The chatbot now has warnings on its website that "it's a beta product" and "its responses may sometimes be inaccurate or incomplete." And the website also tells people to double check the city's official business information portal — leading us to ponder what good the broken chatbot is doing at all.

Microsoft told Reuters that the company was fixing the chatbot, while New York City's Office of Technology and Innovation released a statement saying that "as soon as next week, we expect to significantly mitigate inaccurate answers."

Setting Fail

Adams clearly longs to be a tech leader.

Another of his notable fails was the deployment and mothballing of a 400-pounds surveillance robot in city subways. Other high tech equipment that Adams has pushed for include drones to rescue drowning swimmers at city beaches, an NYPD robot dog that alarmed residents, and driverless cars — making New York City and its residents unwilling guinea pigs for often untested and unreliable technology.
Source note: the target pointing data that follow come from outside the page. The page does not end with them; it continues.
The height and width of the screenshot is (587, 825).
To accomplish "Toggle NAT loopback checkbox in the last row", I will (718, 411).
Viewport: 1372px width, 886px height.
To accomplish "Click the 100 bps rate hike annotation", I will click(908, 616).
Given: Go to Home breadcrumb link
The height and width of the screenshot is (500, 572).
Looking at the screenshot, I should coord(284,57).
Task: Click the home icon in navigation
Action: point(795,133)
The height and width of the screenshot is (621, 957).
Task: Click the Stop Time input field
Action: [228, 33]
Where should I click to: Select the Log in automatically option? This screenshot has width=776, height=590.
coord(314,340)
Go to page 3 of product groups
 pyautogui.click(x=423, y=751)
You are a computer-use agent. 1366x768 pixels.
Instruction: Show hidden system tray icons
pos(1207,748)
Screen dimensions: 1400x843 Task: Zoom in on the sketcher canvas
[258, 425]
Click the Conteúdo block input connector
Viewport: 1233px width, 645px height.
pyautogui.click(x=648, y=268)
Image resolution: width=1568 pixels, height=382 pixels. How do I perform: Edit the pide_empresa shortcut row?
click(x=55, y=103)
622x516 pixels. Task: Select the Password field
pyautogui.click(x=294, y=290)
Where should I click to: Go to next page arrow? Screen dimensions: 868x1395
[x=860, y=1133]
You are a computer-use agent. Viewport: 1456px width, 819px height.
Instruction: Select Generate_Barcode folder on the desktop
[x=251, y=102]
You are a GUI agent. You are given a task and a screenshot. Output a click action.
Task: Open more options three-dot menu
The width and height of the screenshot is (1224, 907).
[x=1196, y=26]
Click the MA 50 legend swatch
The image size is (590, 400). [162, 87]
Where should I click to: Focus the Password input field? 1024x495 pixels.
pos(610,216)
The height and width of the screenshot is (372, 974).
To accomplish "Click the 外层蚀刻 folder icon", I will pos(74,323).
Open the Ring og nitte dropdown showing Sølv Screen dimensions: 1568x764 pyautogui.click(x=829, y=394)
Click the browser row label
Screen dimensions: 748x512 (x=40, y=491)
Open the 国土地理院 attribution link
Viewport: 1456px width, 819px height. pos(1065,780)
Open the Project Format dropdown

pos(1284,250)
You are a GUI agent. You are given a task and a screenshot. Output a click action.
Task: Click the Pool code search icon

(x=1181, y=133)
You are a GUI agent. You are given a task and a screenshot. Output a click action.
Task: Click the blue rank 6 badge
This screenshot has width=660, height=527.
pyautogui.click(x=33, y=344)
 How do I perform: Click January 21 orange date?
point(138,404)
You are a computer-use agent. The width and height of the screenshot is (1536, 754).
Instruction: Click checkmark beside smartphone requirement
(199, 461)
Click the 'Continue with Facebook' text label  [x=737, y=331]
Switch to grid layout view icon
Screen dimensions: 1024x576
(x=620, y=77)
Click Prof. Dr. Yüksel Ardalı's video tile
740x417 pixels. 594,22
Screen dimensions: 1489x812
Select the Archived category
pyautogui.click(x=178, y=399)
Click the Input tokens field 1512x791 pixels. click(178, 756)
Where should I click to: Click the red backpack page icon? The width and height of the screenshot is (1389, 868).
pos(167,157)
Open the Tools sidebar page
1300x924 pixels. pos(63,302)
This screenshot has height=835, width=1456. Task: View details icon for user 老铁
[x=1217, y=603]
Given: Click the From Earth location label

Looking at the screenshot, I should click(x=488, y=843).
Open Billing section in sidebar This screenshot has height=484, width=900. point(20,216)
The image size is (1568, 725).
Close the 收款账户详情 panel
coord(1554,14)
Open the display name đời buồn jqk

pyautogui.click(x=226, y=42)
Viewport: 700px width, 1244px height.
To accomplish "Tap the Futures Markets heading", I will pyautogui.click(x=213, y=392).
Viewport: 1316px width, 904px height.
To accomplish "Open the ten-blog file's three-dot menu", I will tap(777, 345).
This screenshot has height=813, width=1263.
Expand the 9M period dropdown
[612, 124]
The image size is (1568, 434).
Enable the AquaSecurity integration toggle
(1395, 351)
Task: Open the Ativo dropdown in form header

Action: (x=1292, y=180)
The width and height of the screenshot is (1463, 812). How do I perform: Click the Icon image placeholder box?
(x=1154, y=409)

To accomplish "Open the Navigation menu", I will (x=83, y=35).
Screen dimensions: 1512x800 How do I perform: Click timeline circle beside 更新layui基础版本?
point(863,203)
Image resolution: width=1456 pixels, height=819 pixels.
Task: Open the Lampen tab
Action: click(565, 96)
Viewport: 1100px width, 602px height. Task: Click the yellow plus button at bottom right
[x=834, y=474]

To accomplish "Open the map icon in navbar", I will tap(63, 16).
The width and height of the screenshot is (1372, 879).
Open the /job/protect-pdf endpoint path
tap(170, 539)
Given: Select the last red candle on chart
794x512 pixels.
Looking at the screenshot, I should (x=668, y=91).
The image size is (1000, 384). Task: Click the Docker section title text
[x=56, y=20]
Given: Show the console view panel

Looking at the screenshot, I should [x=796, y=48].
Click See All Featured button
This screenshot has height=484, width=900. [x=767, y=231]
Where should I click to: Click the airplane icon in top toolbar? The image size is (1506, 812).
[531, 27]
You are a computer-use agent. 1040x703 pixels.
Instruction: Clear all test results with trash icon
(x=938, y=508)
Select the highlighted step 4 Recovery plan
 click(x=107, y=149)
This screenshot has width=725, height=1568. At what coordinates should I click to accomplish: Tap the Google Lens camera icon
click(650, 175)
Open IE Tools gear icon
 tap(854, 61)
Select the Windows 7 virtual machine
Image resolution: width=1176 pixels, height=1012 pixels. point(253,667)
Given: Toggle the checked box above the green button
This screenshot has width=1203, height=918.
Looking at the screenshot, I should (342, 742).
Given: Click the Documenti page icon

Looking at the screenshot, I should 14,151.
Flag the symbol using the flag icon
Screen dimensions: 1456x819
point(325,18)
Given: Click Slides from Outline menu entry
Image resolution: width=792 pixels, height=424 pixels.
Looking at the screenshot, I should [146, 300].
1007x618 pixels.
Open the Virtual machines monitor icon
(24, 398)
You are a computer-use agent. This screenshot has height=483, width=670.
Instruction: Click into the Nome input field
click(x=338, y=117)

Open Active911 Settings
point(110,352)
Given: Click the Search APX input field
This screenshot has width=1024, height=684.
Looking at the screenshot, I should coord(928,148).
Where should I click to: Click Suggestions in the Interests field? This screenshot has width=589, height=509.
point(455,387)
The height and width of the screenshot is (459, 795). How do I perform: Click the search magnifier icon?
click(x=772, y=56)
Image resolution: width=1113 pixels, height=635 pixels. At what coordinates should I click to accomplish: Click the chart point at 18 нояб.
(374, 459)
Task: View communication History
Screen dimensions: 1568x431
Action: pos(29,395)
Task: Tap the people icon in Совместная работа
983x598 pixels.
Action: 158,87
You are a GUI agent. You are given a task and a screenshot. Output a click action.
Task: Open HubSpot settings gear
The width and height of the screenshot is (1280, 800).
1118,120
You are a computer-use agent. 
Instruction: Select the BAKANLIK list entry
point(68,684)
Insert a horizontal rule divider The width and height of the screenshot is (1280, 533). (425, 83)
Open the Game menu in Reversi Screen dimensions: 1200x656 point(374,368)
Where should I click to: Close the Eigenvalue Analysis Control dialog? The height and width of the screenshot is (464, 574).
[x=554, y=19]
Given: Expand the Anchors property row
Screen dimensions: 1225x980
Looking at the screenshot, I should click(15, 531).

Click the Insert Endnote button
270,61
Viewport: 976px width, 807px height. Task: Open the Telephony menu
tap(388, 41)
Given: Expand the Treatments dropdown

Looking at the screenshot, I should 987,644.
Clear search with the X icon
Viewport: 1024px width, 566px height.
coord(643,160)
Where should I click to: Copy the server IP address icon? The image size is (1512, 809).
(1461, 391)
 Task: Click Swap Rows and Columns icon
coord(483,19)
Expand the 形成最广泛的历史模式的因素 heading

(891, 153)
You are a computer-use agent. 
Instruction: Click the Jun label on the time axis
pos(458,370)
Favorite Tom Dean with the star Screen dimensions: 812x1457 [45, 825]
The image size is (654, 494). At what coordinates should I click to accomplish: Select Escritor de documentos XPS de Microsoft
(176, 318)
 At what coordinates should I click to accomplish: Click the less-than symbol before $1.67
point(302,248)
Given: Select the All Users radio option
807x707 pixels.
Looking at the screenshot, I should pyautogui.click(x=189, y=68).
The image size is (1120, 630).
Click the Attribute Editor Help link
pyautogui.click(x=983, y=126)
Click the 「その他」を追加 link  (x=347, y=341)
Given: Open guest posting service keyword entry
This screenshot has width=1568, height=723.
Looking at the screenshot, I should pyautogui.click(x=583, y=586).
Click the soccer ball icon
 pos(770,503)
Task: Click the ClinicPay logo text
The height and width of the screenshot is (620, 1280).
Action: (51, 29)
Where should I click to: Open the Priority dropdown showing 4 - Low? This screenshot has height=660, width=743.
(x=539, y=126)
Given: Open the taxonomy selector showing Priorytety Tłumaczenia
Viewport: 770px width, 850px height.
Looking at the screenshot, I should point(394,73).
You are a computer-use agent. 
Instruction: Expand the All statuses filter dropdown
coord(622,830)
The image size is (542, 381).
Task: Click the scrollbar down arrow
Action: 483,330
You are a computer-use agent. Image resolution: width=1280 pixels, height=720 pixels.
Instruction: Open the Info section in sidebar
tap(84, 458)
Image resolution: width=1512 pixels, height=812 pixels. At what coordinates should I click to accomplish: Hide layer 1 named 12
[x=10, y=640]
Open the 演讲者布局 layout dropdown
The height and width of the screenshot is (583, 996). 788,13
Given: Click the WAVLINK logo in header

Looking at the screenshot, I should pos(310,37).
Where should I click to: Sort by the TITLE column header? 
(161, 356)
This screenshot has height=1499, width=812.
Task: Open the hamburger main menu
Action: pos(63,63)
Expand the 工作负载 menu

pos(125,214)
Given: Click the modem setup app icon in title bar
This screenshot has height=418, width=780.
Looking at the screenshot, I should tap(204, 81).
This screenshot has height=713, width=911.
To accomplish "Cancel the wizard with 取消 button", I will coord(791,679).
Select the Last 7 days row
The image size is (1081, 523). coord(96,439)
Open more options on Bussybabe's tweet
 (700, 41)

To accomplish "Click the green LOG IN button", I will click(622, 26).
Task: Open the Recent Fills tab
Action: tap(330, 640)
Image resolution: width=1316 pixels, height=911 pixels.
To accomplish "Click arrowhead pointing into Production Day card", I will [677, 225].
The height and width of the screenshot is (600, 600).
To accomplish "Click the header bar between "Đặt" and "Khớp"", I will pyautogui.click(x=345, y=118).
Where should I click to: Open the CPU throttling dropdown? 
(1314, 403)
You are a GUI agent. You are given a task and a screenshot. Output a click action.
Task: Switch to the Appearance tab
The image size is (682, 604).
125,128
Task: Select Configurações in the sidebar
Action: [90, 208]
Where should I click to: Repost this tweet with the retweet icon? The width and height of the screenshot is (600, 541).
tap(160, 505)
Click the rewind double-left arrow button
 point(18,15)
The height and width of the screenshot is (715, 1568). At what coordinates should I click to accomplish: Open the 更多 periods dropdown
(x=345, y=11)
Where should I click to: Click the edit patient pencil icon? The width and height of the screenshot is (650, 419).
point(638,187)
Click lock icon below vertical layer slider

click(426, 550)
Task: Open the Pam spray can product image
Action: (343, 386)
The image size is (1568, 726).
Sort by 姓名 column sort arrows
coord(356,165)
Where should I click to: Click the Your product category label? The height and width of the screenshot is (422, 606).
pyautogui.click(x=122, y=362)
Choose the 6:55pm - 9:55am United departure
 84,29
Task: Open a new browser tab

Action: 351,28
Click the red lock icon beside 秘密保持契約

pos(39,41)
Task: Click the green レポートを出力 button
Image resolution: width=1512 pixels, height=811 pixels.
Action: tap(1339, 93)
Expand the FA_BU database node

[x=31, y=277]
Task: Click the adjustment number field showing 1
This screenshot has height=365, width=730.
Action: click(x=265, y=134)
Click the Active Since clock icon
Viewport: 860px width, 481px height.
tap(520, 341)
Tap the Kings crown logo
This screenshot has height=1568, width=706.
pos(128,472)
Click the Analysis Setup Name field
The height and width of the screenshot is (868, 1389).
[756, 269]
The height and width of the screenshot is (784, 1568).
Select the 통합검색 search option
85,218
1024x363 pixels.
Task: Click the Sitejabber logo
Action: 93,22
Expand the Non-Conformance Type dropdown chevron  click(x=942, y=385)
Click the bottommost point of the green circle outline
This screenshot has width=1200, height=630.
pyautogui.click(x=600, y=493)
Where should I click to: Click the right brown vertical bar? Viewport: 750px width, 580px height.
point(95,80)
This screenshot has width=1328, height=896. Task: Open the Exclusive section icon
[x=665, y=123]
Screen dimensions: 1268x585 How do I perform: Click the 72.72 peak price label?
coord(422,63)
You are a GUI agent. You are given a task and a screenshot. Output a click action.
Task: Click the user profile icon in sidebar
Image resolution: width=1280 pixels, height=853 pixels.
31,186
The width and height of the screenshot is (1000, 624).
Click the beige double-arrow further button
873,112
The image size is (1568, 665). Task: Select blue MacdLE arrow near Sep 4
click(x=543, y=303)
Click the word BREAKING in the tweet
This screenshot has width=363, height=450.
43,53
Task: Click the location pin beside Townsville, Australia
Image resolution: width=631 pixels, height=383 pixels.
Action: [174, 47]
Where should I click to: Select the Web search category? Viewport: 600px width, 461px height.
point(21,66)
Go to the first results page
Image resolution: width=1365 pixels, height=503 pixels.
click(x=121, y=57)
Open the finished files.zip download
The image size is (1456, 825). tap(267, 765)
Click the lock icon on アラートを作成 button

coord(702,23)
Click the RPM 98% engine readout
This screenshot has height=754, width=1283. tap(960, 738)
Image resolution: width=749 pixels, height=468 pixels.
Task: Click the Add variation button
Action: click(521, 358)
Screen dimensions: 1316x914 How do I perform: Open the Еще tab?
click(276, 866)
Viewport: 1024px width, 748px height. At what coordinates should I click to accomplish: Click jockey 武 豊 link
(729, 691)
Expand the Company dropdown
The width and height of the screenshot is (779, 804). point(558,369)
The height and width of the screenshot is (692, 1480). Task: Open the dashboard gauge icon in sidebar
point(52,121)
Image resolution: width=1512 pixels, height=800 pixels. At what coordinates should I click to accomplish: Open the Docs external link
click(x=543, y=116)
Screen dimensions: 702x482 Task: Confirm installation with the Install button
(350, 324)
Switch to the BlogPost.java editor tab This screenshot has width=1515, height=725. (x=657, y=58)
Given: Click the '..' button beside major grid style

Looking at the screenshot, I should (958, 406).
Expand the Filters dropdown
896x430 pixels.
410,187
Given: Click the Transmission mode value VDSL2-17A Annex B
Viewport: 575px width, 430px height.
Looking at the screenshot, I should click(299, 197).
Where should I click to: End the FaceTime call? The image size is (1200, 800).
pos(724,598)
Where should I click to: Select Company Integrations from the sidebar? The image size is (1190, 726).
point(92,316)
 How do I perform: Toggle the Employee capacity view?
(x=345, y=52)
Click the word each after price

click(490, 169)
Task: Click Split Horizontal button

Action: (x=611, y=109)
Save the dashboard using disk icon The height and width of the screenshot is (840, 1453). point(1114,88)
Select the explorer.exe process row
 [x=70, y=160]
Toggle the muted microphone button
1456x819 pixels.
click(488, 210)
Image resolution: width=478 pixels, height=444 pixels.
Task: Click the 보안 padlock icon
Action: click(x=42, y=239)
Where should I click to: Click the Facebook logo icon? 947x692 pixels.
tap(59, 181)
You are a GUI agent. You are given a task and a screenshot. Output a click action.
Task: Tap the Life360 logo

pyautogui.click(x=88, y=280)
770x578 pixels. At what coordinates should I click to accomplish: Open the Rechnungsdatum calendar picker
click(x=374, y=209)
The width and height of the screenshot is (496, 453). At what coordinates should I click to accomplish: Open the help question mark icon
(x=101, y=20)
The AI chatbot seems like an especially egregious waste of resources. AI chatbots built on large language models are notoriously prone to spitting out errors, a shortcoming that some experts think will never be fully fixed.

And what's the point of using a chatbot if it's going to give you incorrect information that may lead you to breaking the law? Couldn't the money for this tech go towards, say, something decidedly low tech and yet beloved by all New Yorkers, like shoring up the city library system?